2018-02-16 Thread Ariel Weisberg
Hi,

I created https://issues.apache.org/jira/browse/CASSANDRA-14241 for this issue. 
You are right there is a solid chunk of failing tests on Apache infrastructure 
that don't fail on CircleCI. I'll find someone to get it done.

I think that fix before commit is only going to happen if we go all the way and 
route every single commit through testing infrastructure that runs all the 
tests multiple times and refuses to merge commits unless the tests pass 
somewhat consistently. Short of that flakey (and hard failing) tests are going 
to keep creeping in (and even then). That's not feasible without much better 
infrastructure available to everyone and it's not a short term thing RN I 
think. I mean maybe we move forward with it on the Apache infrastructure we 
have.

I 'm not sure flakey infrastructure is what is acutely hurting us although we 
do have infrastructure that exposes unreliable tests although maybe that's just 
a matter of framing.

Dealing with flakey tests generally devolves into picking victim(s) via some 
process. Blocking releases on failing tests is a way of picking the people who 
want the next release as victims. Blocking commits on flakey tests is a way of 
making people who want to merge stuff the victim. Doing nothing is making some 
random subset of volunteers who fix the tests as well as all developers who run 
the tests victims as well as end users to a certain extent. Excluding tests and 
running tests multiple times is picking the end user of releases as the victim.

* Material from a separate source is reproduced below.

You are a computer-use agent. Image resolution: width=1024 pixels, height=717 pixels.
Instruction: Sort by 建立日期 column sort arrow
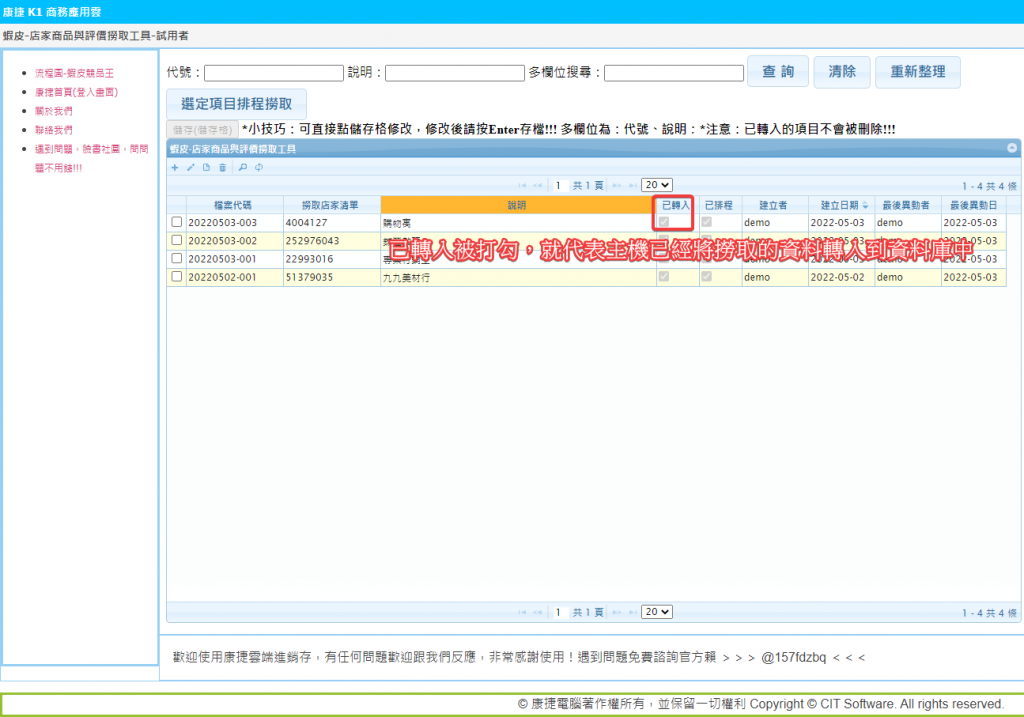pos(865,205)
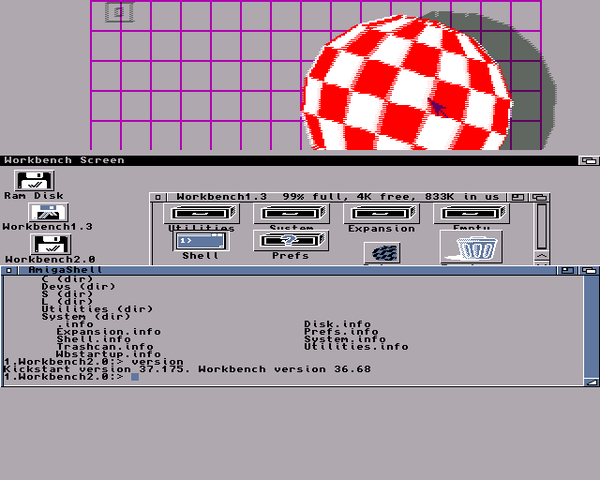
Task: Open the Ram Disk icon
Action: tap(35, 181)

RE multi-pronged. We are currently using a flaky annotation that reruns tests, 
we have skipped tests with JIRAs, we are are re-running tests right now if they 
fail for certain classes of reasons. So we are currently down that road right 
now. I think it's fine but we need a backpressure mechanism because we can't 
keep accruing this kind of thing forever.

In my mind processes for keeping the tests passing need to provide two 
functions, pick victims(s) (task management), and create backpressure (slow new 
development to match defect rate). It seems possible to create backpressure by 
blocking releases, but that fails to pick victims to an extent. Many people 
running C* are so far behind they aren't waiting on that next release. Or they 
are accustomed to running a private fork and backporting. When we were able to 
block commits via informal process I think it helped, but an informal process 
has limitations.

I think blocking commits via automation is going to spread the load out most 
evenly and make it a priority for everyone in the contributor base. We have 16 
apache nodes to work with which I think would handle our current commit load. 
We can fine tune criteria for blocking commits as we go.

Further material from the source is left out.